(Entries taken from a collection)
# # # # # # #

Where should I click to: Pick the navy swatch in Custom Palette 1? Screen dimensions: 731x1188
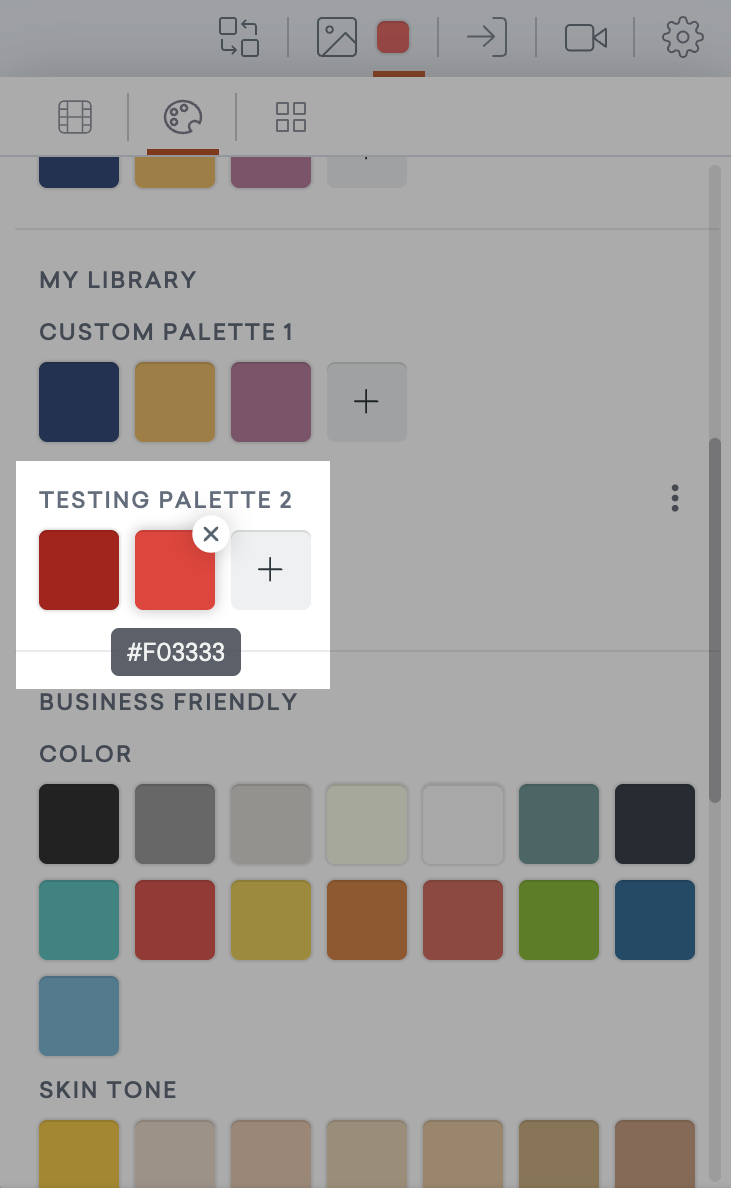pos(79,402)
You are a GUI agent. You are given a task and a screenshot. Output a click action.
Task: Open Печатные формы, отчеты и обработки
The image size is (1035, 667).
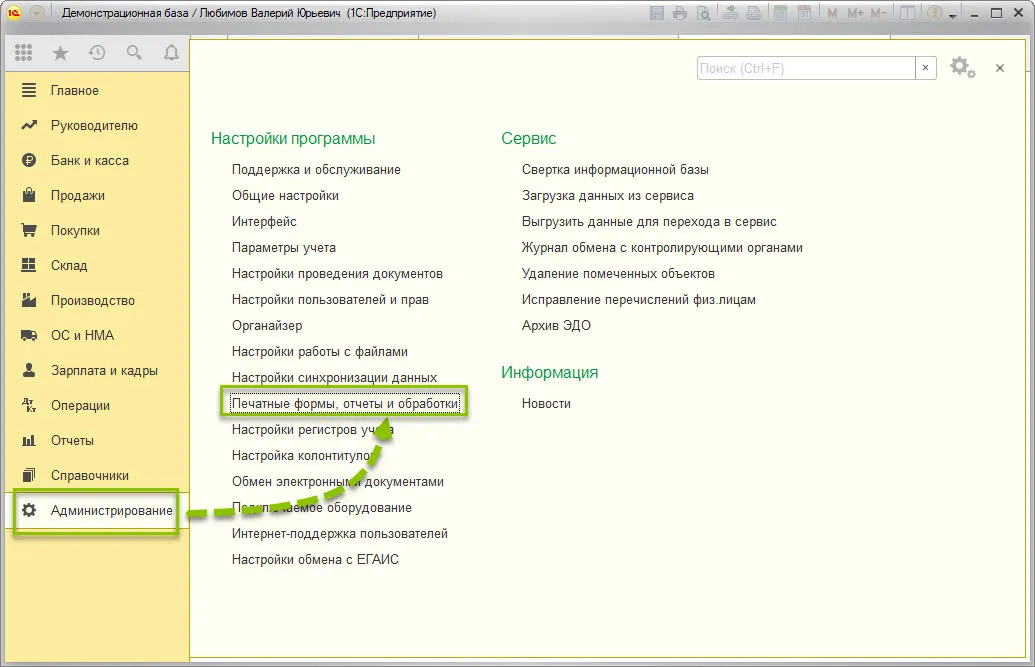pyautogui.click(x=345, y=404)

# # # # # # #

The entries above should be given again exactly, minus any pictures.

Where should I click to: Pick the navy swatch in Custom Palette 1? Screen dimensions: 731x1188
pos(79,402)
You are a GUI agent. You are given a task and a screenshot. Output a click action.
Task: Open Печатные формы, отчеты и обработки
The image size is (1035, 667).
pyautogui.click(x=345, y=404)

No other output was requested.